Une vaste étude allemande portant sur près de 10 000 nouveau-nés dans des unités de soins intensifs montre qu’une désinfection minutieuse des mains par le personnel protège les bébés à risque de certaines infections hospitalières, tout comme des mesures de protection supplémentaires avec des blouses et des gants. Les bébés prématurés et les nouveau-nés colonisés par des bactéries Gram négatives résistantes aux antibiotiques ont été examinés. Ces germes sont considérés comme particulièrement problématiques dans les hôpitaux car ils peuvent être insensibles à d’importants antibiotiques.
Les résultats de l’étude BALTIC ont été publiés dans la revue JAMA Network Open.
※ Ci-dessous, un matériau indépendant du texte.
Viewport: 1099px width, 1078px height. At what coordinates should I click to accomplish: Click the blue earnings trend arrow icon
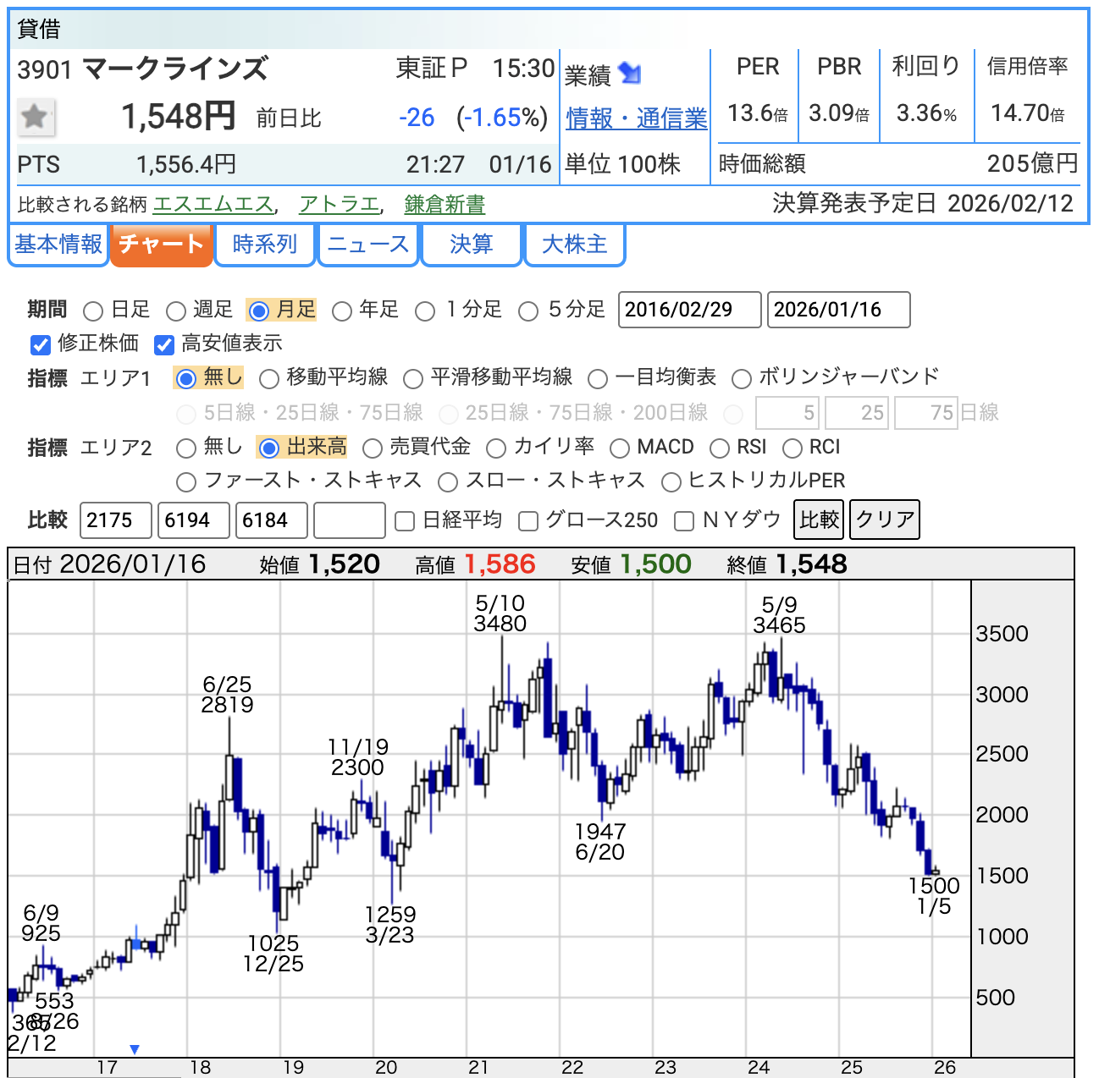(629, 74)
Grâce aux progrès de la médecine précoce et néonatale, beaucoup plus de très petits prématurés et de nouveau-nés atteints de maladies graves survivent aujourd’hui. Dans le même temps, ces enfants placés dans des unités de soins intensifs sont particulièrement vulnérables aux infections car leur système immunitaire est encore immature et nécessitent souvent des traitements invasifs tels que des cathéters ou une ventilation. L’empoisonnement du sang (septicémie), provoqué par des bactéries à Gram négatif résistantes aux antibiotiques et pouvant avoir des conséquences graves à long terme, est particulièrement dangereux.